Feeling like a human pin cushion, it was back to the hospital again for a second biospsy, this time under CT scan and of a lymph node. A stressful ten days later found Jim sitting, awaiting the results. "Mr. Lockett". The nurse's call broke his frantic musings. No BUT'S, though, this time. "Mr. Lockett, the 1% chance that the lymph node would not be cancerous is you!" Elation! Joy! Relief!
Late in October, Jim will undergo a radical prostatectomy. Not something he is looking forward to, especially after his hip revision surgery in March, but with the spectre of a cancerous lymph node negated and the high success rate of such surgery, Jim is now more philosophical than worried.

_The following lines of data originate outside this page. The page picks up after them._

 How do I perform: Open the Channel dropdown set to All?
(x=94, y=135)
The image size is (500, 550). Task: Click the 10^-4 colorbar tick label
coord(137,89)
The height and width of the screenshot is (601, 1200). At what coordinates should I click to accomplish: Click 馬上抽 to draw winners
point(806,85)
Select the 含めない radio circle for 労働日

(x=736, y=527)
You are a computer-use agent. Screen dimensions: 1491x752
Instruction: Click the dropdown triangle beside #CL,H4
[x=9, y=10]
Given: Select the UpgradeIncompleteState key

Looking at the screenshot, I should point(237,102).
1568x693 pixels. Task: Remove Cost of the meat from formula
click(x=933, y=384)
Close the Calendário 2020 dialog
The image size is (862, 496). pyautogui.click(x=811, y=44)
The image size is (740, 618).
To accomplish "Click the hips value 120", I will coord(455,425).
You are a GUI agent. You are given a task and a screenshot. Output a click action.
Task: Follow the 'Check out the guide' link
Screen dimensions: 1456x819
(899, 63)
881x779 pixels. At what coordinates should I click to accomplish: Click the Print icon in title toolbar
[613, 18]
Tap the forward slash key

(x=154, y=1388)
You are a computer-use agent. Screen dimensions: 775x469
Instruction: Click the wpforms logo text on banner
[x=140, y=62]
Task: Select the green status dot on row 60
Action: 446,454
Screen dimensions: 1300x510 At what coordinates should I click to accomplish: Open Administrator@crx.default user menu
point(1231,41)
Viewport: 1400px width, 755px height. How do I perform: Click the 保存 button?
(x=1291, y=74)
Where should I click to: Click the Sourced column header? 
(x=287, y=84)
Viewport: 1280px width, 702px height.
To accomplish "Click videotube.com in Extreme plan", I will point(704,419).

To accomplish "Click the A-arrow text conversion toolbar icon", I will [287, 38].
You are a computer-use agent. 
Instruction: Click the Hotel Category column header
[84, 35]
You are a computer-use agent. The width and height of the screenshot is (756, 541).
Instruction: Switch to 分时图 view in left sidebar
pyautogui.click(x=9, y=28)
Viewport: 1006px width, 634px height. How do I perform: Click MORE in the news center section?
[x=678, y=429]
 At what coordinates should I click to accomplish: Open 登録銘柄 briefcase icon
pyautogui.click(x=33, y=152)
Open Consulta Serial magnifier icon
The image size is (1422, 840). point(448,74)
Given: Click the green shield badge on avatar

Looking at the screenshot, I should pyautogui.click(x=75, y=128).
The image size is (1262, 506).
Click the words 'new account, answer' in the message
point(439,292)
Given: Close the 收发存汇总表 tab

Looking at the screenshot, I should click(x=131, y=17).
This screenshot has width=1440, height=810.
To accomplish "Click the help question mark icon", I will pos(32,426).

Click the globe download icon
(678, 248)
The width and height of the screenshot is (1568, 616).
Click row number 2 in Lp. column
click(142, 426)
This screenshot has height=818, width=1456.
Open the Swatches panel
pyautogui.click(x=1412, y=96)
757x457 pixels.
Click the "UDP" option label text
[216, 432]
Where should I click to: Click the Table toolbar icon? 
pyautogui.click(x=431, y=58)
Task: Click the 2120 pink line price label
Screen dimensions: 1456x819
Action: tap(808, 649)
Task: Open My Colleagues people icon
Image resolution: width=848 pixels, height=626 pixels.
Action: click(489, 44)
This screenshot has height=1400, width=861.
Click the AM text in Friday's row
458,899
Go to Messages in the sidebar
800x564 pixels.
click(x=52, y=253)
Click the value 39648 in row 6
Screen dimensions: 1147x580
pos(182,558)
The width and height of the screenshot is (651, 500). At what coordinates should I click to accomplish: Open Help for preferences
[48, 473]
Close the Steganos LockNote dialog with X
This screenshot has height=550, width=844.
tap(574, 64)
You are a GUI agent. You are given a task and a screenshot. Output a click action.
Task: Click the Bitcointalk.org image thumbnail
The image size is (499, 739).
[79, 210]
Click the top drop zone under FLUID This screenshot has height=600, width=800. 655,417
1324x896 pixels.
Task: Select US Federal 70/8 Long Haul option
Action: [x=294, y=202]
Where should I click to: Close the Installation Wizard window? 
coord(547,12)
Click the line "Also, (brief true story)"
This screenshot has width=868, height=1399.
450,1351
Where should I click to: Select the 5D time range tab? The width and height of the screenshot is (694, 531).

I have a very dear friend in Uxbridge, who in her life has experienced more than any human being ever should, but remains beautifully upbeat about life. She is my hero and my inspiration. Her mantra and what she frequently professes to me is, "Do what makes you happy." How wise.
Jim's health scare brought home to both of us what is most important in life. Why do we need close calls to remind us that our lives are not dress rehearsals? Live, live, live every day doing what you enjoy most. From hence forth we will make an even more concerted effort to do what makes us happy!!